## ACTIONS TO TAKE
[a] In the comment thread about Zika, what question does the commenter toodleydoodley ask first about microcephaly?
[b] Continue the comment thread about Zika, starting after its last sentence.

Per mod instructions, I am dropping my links in here, though I don't think they fit at all:

Impoverished coastal city in Brazil becomes epicenter for Zika outbreak
The road to hell
Brazil’s Distributed Generation Connections Triple In 2015
posted by Michele in California at 2:32 PM on January 31, 2016 [1 favorite]


I mean, if you want infant abandonment and infanticide to go up, then prohibiting women from getting abortions of a fetus likely to suffer a profound disability is one way to do it. One thing antichoice types seldom discuss is how much of that sort of thing happened before contraception and abortion came along.
posted by emjaybee at 2:50 PM on January 31, 2016 [14 favorites]




Does anyone think that incidence of rape will increase with this kind of "policy." You can't just have women "crossing their legs." This is such a horrorshow.
posted by amanda at 5:27 PM on January 31, 2016 [1 favorite]


What's a "false diagnosis" of microcephaly look like? Somebody thought their baby had an abnormally small head and brain, but it didn't? Or it did, but not small enough to rate a diagnosis? Absent a good explanation, those numbers sound inappropriately dismissive.
posted by toodleydoodley at 5:57 PM on January 31, 2016 [5 favorites]


The tension between Rubella as a 'western' disease and Zika as a 'tropical' one is palpable.

## GIVEN DATA

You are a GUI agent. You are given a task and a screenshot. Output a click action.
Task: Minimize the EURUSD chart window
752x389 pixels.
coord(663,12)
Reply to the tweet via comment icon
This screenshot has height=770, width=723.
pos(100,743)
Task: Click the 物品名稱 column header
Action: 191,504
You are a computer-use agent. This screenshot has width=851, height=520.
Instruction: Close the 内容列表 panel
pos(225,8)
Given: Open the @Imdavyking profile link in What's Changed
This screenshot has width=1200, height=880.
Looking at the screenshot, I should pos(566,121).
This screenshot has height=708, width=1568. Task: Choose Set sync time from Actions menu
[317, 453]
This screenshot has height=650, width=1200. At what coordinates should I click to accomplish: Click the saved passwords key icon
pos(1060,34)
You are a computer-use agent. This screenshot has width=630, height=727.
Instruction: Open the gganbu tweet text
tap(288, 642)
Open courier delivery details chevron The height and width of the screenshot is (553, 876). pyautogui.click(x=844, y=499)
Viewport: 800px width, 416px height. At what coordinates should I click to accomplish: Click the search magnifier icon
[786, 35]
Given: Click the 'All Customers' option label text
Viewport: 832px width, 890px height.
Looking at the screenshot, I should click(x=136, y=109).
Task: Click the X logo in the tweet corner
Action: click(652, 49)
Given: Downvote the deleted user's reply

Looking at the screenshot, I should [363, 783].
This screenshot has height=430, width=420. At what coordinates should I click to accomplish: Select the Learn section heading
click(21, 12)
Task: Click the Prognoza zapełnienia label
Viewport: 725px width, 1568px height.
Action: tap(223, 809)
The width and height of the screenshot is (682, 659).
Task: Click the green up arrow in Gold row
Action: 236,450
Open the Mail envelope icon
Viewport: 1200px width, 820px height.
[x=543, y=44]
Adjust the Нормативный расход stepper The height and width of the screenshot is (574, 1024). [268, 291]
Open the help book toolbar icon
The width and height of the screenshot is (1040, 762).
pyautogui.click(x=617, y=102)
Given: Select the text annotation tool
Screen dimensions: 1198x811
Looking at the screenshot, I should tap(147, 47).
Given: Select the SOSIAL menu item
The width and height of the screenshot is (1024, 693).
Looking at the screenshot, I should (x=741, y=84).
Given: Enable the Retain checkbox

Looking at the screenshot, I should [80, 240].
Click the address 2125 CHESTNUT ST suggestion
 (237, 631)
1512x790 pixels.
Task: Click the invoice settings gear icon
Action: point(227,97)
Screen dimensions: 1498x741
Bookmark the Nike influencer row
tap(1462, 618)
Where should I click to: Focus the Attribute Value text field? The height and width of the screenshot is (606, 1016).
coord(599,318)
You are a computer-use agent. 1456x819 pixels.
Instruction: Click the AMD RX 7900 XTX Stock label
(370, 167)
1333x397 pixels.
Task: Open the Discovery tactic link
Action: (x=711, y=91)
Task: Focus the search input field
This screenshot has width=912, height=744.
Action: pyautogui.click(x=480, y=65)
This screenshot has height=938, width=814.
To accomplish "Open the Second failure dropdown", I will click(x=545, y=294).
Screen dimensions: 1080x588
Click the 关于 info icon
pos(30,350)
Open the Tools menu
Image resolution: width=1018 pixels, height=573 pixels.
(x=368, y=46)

## RESPONSES PER TASK
[a] What's a "false diagnosis" of microcephaly look like?

[b]
Uhhh. Rubella is still out there doing its thing in poor countries without vaccination infrastructure, causing 100,000 cases of congenital rubella syndrome a year. It isn't an accident that the Region of the Americas is the first WHO region to eliminate rubella, but rubella wasn't a "Western" disease before the vaccine, and it isn't now. Likewise, Zika isn't going to stay a tropical disease - mosquito-borne disease is a problem everywhere but Antarctica, and Aedes aegypti has made inroads plenty of places that aren't especially temperate.
Infectious disease disparities between poor and wealthy countries are real and rooted in racism and colonialism, but distinguishing infectious agents and vectors as specific to the poor or the rich is counterproductive.
posted by gingerest at 11:48 PM on January 31, 2016 [4 favorites]


poor countries without vaccination infrastructure,

If poor countries were the only ones with unvaccinated children, the US would be a better place.

As it stands, it's only a matter of time before rubella also makes a comeback. (The Guardian blog, I think, underplays the threat of both rubella and Zika -- if deaf-blindness were the only concern, congenial rubella syndrome would be far less terrifying.)
posted by steady-state strawberry at 4:35 AM on February 1, 2016


those numbers sound inappropriately dismissive.

What's the alternative? People are panicking, possibly in an appropriate way, but the diagnostic criteria they're working with are vague. This might be a situation where we have to wait for more information before we know what's going on. Which means either lengthy epidemiological studies, or some miraculous discovery that clarifies the relationship between Zika and microcephaly.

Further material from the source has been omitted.